Anche in ambiti ben più circoscritti e privati, ad esempio a una cena tra amici, succede che si abbia paura di parlare dei temi scottanti del momento (migranti, omofobia, sessismo). Se lo si fa, se si decide di esprimere comunque le proprie idee o anche solo usare le proprie parole in dissonanza con le idee e le parole imposte dal clima circostante, si paga un prezzo, anche molto caro: il gelo immediato degli astanti, il litigio, la rottura definitiva di legami sociali e anche affettivi, l’esclusione futura da ogni cena o incontro, nonché da eventuali rapporti di lavoro, incarichi, carriere e finanziamenti.

7Ed ecco il punto. In un’epoca nella quale l’ideologia fondamentale del mondo progressista è divenuta il politicamente corretto, e il politicamente corretto stesso è diventato il verbo dell’establishment, non stupisce che la censura di ogni espressione disallineata sia diventata una tentazione per la sinistra, e la lotta contro la censura una insperata occasione libertaria per la destra.
Ma è un errore in entrambi i casi. Silenziare, oggi, chi viola il politicamente corretto non è più nobile di quanto lo fosse, ieri, silenziare chi offendeva “il comune senso del pudore”. Le idee e gli atteggiamenti che non ci piacciono si combattono con altre idee e modi di essere, non impedendo agli altri di esprimersi.
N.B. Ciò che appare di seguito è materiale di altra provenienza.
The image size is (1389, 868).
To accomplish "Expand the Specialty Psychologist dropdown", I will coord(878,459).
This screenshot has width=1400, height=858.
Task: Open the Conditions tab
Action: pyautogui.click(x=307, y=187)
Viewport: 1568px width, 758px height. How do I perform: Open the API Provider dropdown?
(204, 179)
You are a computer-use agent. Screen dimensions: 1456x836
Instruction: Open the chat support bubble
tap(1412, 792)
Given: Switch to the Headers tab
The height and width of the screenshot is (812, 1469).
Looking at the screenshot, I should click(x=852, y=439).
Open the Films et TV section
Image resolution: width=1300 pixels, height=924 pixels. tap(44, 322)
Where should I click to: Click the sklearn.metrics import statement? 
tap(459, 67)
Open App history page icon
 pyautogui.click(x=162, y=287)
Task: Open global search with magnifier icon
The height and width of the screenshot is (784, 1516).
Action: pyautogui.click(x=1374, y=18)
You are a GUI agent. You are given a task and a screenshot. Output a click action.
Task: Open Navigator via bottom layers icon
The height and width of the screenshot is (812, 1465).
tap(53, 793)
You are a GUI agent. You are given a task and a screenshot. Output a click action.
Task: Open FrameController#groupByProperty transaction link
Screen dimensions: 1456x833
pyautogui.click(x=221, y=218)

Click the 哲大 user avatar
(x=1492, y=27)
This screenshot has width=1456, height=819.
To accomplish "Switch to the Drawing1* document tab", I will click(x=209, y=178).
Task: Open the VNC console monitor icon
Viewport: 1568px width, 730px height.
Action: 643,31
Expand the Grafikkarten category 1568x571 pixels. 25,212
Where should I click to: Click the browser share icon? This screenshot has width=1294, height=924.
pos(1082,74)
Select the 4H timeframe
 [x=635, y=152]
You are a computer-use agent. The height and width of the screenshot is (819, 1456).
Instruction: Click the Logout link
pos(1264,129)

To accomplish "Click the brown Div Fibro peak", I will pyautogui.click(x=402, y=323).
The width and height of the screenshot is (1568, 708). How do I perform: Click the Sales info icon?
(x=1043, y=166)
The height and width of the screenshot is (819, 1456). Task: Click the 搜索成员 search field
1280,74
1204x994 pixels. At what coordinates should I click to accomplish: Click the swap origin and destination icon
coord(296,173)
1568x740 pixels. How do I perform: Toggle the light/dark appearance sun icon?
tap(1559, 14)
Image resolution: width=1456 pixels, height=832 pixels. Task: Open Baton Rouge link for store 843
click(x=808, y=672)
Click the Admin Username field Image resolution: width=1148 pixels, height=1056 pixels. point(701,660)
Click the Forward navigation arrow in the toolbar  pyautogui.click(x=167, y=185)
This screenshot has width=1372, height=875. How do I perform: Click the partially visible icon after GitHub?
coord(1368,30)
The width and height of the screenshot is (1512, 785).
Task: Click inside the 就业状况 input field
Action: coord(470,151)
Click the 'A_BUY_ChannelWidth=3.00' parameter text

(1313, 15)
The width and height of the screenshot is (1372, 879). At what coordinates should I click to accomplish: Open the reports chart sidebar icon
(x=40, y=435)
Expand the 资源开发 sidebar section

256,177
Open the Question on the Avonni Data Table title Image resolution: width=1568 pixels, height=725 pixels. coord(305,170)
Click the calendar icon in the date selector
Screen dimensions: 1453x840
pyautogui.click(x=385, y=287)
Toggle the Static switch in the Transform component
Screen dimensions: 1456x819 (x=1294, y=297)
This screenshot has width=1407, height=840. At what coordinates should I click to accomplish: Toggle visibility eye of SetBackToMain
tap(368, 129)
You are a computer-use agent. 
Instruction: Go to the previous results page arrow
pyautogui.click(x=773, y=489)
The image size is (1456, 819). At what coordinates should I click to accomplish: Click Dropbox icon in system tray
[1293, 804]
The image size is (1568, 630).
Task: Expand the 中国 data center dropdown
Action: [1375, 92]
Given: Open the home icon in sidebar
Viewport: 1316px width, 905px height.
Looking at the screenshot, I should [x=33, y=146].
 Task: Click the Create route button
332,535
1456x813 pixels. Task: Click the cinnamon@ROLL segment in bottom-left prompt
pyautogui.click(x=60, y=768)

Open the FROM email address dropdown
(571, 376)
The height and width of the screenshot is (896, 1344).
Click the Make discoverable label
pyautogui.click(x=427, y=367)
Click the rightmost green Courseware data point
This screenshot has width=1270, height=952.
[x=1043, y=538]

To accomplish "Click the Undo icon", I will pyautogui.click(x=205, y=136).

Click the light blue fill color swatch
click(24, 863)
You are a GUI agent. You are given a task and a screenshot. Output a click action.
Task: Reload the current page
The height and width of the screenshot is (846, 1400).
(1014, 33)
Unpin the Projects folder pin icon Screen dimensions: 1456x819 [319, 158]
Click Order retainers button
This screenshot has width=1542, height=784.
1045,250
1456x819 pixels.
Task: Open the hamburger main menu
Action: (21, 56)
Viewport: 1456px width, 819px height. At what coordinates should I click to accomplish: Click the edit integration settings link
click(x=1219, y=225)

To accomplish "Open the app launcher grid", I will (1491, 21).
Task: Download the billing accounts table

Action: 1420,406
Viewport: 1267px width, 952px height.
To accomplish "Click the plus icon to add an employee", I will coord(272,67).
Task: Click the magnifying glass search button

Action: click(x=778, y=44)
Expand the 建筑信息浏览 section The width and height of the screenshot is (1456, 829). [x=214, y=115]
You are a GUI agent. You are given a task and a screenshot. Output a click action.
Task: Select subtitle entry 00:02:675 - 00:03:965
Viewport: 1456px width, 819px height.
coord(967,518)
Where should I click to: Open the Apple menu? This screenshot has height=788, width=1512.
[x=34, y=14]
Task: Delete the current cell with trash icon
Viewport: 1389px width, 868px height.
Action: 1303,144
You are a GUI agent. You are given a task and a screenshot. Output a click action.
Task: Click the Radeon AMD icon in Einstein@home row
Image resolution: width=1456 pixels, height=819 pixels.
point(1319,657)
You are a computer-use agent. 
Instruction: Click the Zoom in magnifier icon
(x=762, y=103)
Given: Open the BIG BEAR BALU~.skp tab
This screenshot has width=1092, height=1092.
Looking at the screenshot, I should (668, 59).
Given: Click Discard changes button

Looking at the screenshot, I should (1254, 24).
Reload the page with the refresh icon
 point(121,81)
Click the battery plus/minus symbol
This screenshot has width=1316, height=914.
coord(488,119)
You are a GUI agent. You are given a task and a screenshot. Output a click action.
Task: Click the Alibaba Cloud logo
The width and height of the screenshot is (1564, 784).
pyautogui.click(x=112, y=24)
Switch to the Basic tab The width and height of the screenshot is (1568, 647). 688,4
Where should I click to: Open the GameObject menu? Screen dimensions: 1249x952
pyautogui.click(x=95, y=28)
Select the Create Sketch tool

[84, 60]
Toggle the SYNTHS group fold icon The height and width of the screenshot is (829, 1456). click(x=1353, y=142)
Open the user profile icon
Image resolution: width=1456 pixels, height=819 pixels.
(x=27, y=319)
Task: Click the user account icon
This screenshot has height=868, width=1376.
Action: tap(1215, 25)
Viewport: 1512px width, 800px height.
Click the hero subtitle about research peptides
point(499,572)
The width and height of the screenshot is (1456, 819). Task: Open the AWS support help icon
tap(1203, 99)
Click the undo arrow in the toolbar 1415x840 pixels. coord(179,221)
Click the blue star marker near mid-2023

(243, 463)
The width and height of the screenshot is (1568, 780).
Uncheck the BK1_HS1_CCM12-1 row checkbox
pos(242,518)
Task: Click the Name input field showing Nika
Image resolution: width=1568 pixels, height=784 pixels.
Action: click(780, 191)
Una società moderna, aperta e non bigotta, non può lasciare a una sola parte politica l’esclusiva della difesa della libertà di espressione. Perché la libertà non è né di destra né di sinistra, ma è il principio supremo del nostro vivere civile.

I LiberoParolisti si impegnano affinché la libertà di idee, sentimenti e parole sia sempre e ovunque salvaguardata, affermata, e difesa con forza.